第45アメリカ大統領ドナルド・トランプは4年の任期中に最高裁判官を2名も選任しました。
Brett M. KavanaughとAmy Coney Barrettの2名です。
この2名がリベラル派の裁判官2名の代わりになりました。
最高裁判官は、政党に影響されることなく、両立の立場で無いといけません。
判事各々の政治的信念・思想については、上院議員との審議応答である程度分かってきます。
嘘ばかり答えているけど💢
現在の最高裁は、保守派と言われている判事が6名、リベラル派と言われている判事が3名で明らかに保守派優勢と見られています。
Roe v. Wadeが覆された
このケースは1973年に最高裁が中絶を認めた判決です。
この判決を導いたのはアメリカ合衆国憲法修正第14条です。
南北戦争後に成立した3つのアメリカ合衆国憲法修正条項(レコンストラクション修正条項群)の1つであり、元奴隷の権利を確保することが意図されたものである。これには適正手続条項や平等保護の条項が含まれている。
この憲法がどう引用されたのか簡単に説明します。
- プライバシーの権利について憲法では明確に書かれていない
- ドュープロセス(適正手順)なしに人の自由を奪うことを禁止しているのが修正第14条
- 従って、プライバシーの権利は憲法上の権利と説ける
- プライバシーの権利に、女性が中絶を選択する自由も含まれる
2022年6月、保守派優勢な最高裁は憲法に書かれていない事を裁判所が勝手に好きな様に読解するべきでは無いと、この判決を覆しました。

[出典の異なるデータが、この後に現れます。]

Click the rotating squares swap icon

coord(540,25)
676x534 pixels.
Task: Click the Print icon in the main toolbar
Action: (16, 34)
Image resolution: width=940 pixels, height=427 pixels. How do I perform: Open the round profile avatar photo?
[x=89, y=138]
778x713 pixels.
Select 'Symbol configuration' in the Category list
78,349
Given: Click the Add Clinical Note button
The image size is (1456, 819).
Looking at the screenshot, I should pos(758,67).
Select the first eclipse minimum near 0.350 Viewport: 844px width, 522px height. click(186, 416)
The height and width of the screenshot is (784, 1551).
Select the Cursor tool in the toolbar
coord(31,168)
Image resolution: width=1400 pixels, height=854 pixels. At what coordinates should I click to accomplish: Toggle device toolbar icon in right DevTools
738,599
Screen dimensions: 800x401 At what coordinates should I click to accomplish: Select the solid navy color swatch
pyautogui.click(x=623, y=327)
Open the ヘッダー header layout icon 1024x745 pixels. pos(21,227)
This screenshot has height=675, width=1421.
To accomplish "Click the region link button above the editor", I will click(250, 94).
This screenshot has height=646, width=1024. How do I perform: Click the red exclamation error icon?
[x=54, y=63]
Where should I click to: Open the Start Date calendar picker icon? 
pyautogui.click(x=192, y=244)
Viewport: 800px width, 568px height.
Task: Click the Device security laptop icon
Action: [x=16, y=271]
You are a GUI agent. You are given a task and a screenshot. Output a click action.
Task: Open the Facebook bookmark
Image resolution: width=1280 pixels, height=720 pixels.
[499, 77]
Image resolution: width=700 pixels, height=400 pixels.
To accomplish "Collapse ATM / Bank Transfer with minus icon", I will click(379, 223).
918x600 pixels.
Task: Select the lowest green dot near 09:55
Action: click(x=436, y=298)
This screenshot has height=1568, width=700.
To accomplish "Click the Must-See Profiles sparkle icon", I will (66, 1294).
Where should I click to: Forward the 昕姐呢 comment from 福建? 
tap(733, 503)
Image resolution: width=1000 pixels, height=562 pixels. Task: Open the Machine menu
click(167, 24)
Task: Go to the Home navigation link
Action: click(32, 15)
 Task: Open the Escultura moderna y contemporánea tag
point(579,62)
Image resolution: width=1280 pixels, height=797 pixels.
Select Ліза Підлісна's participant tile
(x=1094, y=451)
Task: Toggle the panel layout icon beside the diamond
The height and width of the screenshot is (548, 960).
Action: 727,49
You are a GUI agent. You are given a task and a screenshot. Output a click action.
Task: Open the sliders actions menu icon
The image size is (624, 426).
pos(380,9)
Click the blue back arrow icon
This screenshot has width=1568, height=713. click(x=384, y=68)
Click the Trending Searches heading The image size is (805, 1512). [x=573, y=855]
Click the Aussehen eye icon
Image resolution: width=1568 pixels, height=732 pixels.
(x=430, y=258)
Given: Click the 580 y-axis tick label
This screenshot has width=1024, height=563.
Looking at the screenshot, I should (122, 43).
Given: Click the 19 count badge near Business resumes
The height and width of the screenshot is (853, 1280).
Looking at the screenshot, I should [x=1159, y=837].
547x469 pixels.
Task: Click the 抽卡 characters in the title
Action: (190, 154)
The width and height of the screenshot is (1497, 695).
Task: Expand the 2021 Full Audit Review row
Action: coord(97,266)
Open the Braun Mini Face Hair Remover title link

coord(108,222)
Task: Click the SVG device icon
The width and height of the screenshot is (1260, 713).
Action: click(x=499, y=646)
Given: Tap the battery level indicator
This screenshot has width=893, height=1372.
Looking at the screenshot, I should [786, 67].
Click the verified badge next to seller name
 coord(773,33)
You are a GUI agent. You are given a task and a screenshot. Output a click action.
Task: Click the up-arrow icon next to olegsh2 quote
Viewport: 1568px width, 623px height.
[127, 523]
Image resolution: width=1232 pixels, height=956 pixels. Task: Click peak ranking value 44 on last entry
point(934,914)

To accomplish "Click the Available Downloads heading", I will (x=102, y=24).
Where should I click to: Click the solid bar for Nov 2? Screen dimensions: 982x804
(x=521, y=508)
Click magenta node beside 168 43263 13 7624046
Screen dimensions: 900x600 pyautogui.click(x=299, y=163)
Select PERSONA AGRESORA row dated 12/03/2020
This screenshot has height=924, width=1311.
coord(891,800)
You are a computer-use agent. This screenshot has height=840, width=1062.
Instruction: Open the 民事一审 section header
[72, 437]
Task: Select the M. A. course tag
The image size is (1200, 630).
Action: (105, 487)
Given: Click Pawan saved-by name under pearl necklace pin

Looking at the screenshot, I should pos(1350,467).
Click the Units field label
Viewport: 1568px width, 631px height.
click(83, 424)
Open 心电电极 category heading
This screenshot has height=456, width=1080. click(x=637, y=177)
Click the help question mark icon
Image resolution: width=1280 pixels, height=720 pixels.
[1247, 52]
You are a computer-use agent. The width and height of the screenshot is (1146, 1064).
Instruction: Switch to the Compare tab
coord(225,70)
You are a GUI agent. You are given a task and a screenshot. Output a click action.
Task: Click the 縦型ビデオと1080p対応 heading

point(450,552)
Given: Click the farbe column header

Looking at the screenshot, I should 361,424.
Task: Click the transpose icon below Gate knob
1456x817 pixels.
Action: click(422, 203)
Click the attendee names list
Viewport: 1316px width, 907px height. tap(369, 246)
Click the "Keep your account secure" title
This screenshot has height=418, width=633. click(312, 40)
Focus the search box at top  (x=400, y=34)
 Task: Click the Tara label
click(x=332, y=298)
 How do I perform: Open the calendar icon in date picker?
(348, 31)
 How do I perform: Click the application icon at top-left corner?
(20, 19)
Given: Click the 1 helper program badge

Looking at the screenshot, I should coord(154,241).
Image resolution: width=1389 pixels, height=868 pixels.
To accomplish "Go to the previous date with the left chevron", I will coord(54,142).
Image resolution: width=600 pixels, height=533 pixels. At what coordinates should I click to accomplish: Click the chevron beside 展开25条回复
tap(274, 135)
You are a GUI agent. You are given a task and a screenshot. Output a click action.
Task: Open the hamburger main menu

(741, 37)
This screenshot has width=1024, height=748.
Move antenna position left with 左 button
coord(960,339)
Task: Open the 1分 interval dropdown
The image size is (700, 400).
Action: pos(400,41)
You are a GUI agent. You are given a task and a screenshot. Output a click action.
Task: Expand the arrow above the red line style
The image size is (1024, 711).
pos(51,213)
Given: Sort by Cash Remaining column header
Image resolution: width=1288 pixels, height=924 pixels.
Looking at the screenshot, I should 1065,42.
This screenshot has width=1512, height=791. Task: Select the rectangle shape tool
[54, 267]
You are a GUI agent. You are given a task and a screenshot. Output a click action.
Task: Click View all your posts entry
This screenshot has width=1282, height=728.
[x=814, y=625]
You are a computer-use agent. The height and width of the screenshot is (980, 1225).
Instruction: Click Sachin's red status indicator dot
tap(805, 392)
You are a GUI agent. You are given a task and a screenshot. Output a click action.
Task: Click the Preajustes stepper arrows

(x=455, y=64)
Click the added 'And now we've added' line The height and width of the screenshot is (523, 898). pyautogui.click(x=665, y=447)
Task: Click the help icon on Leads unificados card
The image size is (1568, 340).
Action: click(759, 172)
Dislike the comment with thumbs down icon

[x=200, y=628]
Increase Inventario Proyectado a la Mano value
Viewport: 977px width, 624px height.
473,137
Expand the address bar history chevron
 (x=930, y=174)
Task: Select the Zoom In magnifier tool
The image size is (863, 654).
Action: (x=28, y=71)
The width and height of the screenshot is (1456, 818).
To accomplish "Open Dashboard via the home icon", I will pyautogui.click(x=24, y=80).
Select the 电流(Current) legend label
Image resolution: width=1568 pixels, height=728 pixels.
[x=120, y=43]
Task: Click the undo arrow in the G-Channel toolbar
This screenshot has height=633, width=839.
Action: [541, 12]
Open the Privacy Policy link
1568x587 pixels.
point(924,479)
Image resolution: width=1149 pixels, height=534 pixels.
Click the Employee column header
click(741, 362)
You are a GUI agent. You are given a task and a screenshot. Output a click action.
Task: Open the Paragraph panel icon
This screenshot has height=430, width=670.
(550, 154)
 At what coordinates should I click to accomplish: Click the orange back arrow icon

理論的には、間違っていないとも思えます。議会が民意に沿った法律を作り、法定はその法理に沿って議論されている事に対する是非を判断すると言うのが、保守的な最高裁のスタンスです。法律に書かれていない事を意訳しないと言っている感じです。
プライバシーの権利
この【プライバシーの権利】が憲法に書かれていないので、連邦の法律としては成り立たないとの判決を受けて、この判決を元に決められた多くの権利が失われると多くのLGBT団体やリベラル議員が恐れ始めました。
- 避妊
- 同性婚
- 異人種間の婚姻
避妊薬やコンドームを買う自由まで失う可能性があるってこと💧
Respect for Marriage Act
保守派優勢の裁判所が、Roe v. Wade同様に、2015年の同性婚を合法とした判決を覆すことを恐れたアメリカ議会。
先ずは、DOMAを書き直すことで、同性婚を連邦で認める法案を作りました。
それが、今回両議会で可決された『Respect for Marriage Act』です。
- 全州が同性婚を認める必要はありません。
- 同性婚が合法とされている所で行われた婚姻は、認めないといけません。
- 宗教を理由に同姓の挙式やサービスを拒否することが出来ます。
さいごに
最高裁が未だ2015年の判決を覆していないので、この法律は現在のところ一旦机上の便宜状態です。
今後もし最高裁が2015年の判決を覆し、この法律が実際に利用される様になって初めて法的にどんな威力を発揮するのかが試されます。
アメリカの事です。
恐らく、法廷で争われる事になりそうです。。。